> _Page excerpt_:
********
- Venue: Arena Birmingham
- Dates: 4 March
- Competitors: 15 from 10 nations
- Winning height: 5.90

Medalists
| gold medal | Renaud Lavillenie | France |
| silver medal | Sam Kendricks | United States |
| bronze medal | Piotr Lisek | Poland |

= 2018 IAAF World Indoor Championships – Men's pole vault =

The men's pole vault at the 2018 IAAF World Indoor Championships took place on 4 March 2018.
********
> _Record set_:
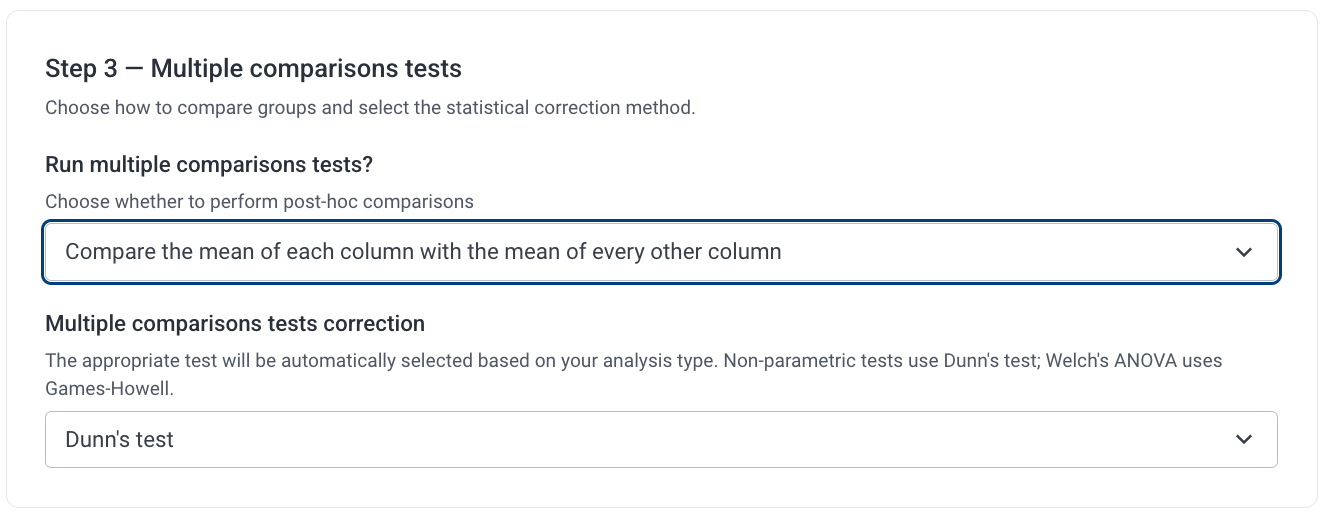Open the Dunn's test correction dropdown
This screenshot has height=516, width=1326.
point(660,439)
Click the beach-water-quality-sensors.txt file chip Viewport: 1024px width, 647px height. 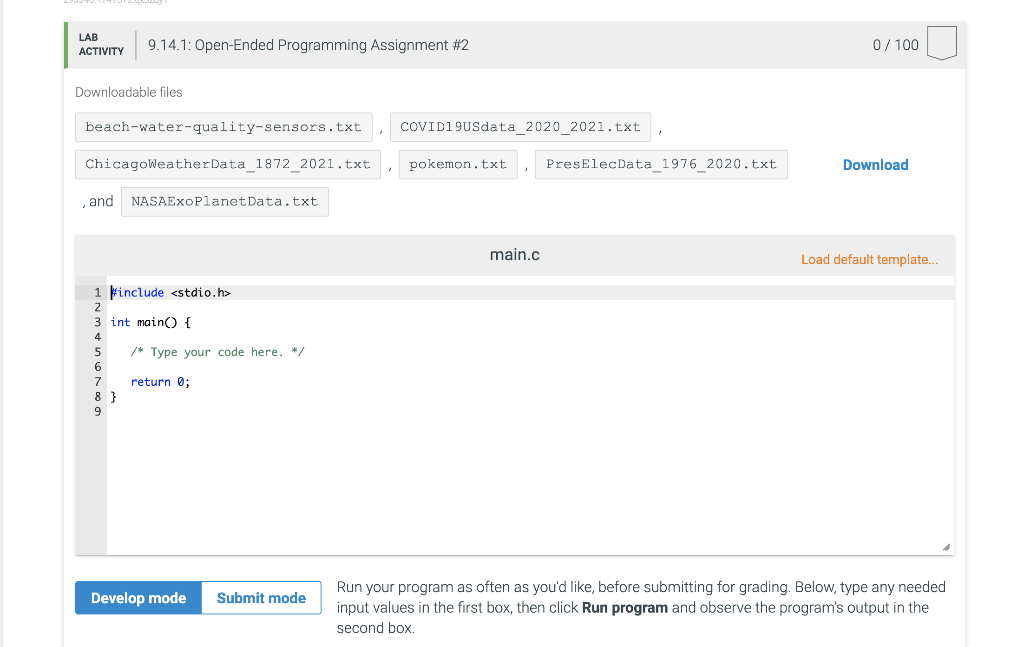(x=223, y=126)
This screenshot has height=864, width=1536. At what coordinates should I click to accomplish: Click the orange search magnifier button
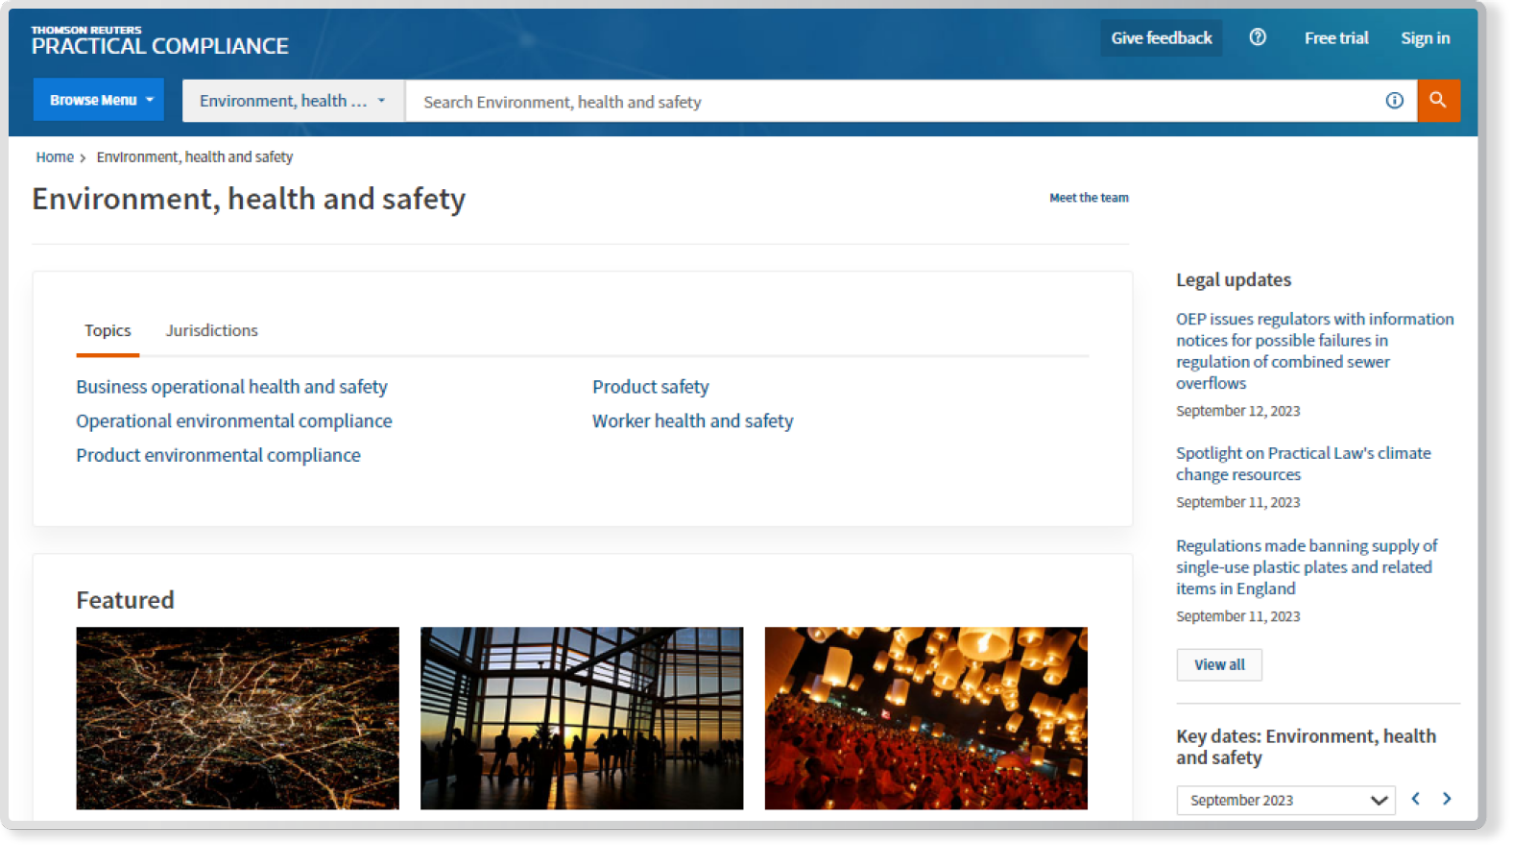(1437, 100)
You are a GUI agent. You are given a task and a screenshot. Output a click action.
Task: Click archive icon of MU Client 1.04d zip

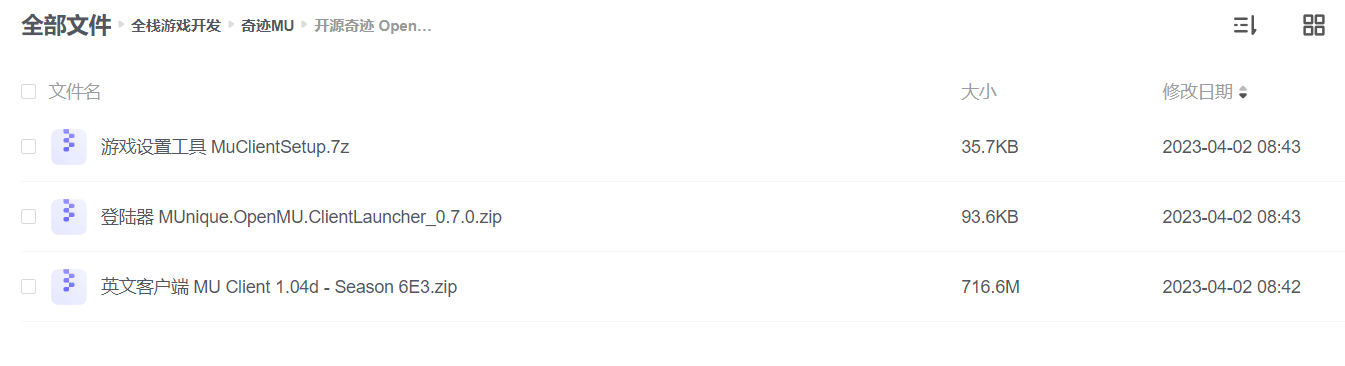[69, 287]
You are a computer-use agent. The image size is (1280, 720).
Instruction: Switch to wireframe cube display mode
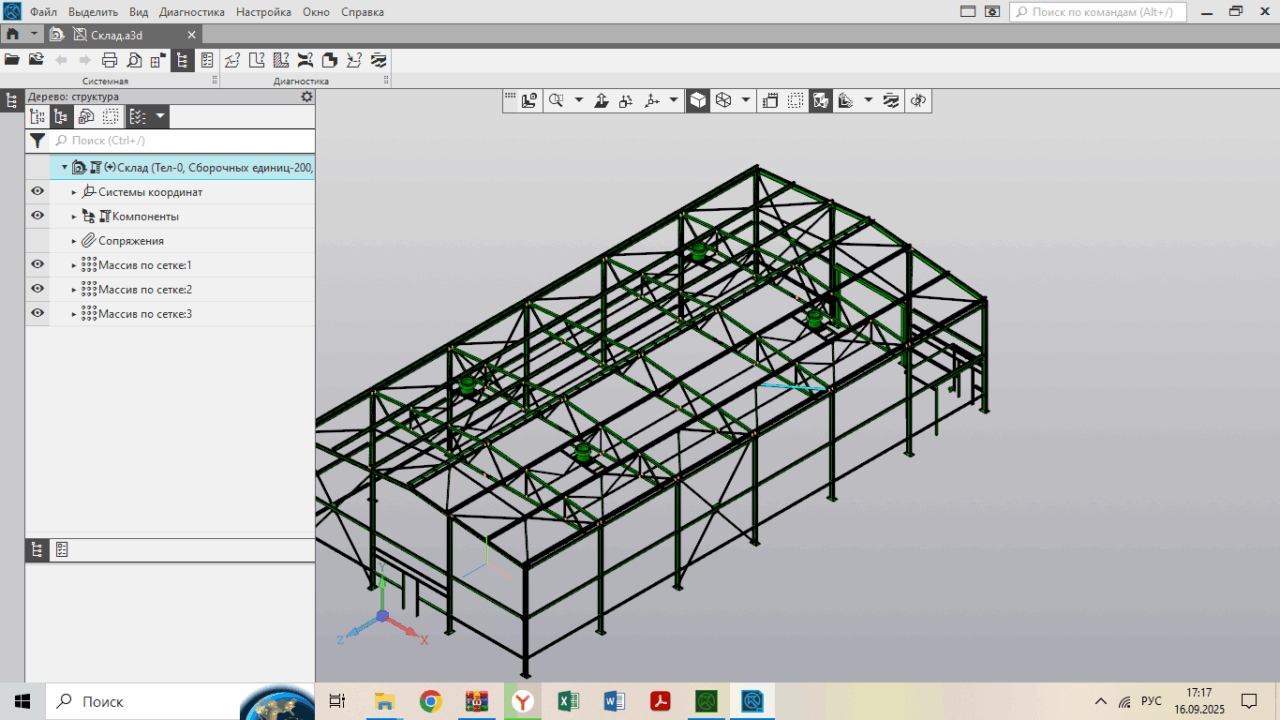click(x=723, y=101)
********
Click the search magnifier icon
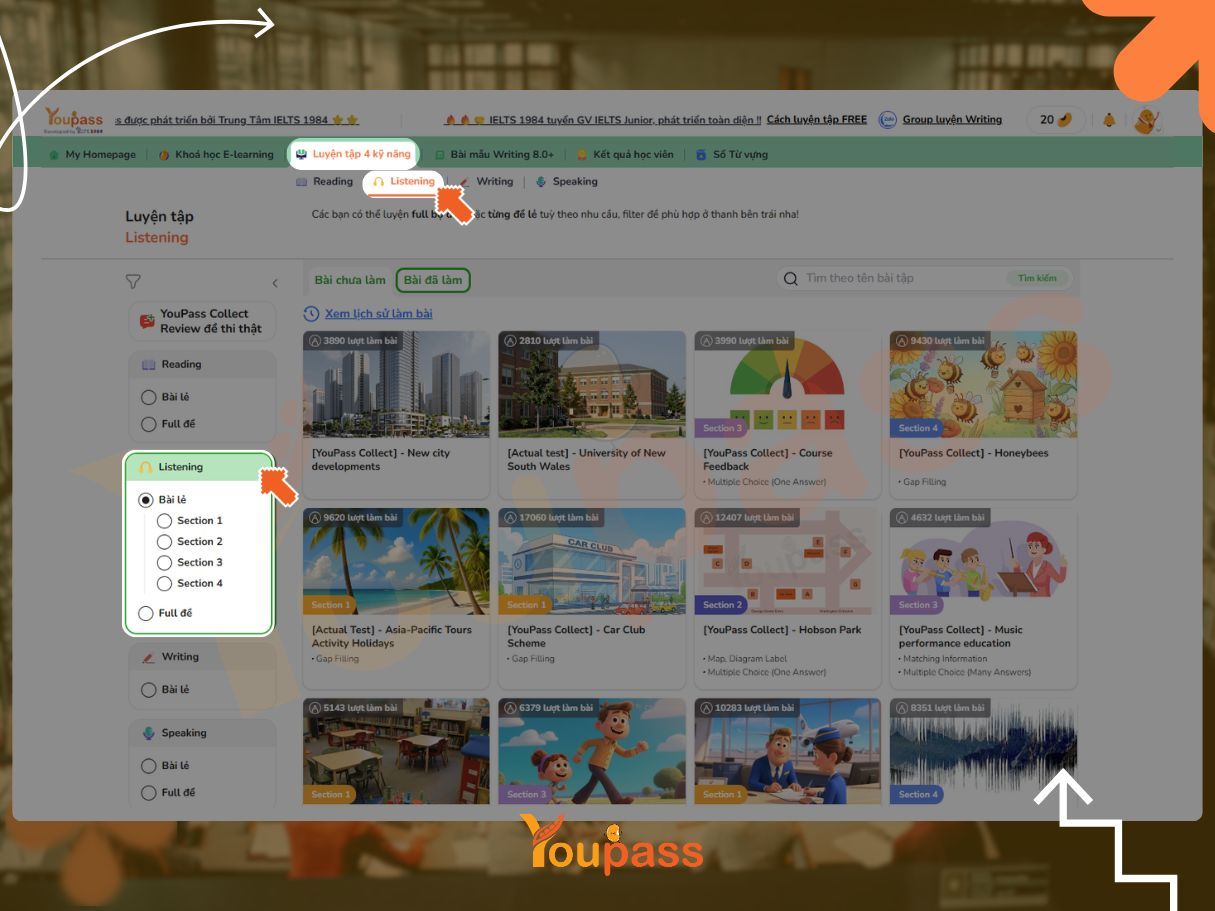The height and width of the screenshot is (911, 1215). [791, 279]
********
> _Challenge A_:
Answer these questions from the page on the 2018 men's indoor pole vault, one line each:
(i) At which venue was the event held?
(ii) Which athlete won the silver medal, and for which country?
(iii) How many competitors took part, and from how many nations?
> _Challenge B_: Using the page on the 2018 men's indoor pole vault, explain in one to three sentences how it shows that the event was held on a single day.
> _Challenge C_: Continue the page on the 2018 men's indoor pole vault from the point where it stops.

> _Exercise result A_:
(i) Arena Birmingham
(ii) Sam Kendricks, United States
(iii) 15 competitors from 10 nations

> _Exercise result B_: The summary lists the dates only as 4 March, not as a range. The opening sentence then states that the men's pole vault took place on 4 March 2018, which names one day.

> _Exercise result C_:
==Summary==
Only 15 competitors meant only a final was held. Several notable names were eliminated early on; 2015 World Champion Shawnacy Barber; 2016 Olympic champion Thiago Braz da Silva; world junior record holder Armand Duplantis; 2014 World Indoor Champion Konstantinos Filippidis; 2011 World Champion Paweł Wojciechowski; and 2013 World Champion Raphael Holzdeppe. Young newcomers Kurtis Marschall and Emmanouil Karalis cleared personal bests of 5.80m to be among the last contenders. The medalists were decided by a first attempt clearance at 5.85m, by Piotr Lisek, Sam Kendricks and Renaud Lavillenie. At that point, Lavillenie was still clean placing him in first place, Kendricks had one miss for second and Lisek had two misses for third. Six other vaulters had attempts left, many strategically passing to 5.90m after the clearances, but none were able to clear another height. In fact, only Lavillenie was able to get over on his second attempt, confirming his win. Kendricks took one attempt for the win at 5.95m but in the end the podium in 2018 was exactly the same as in 2016.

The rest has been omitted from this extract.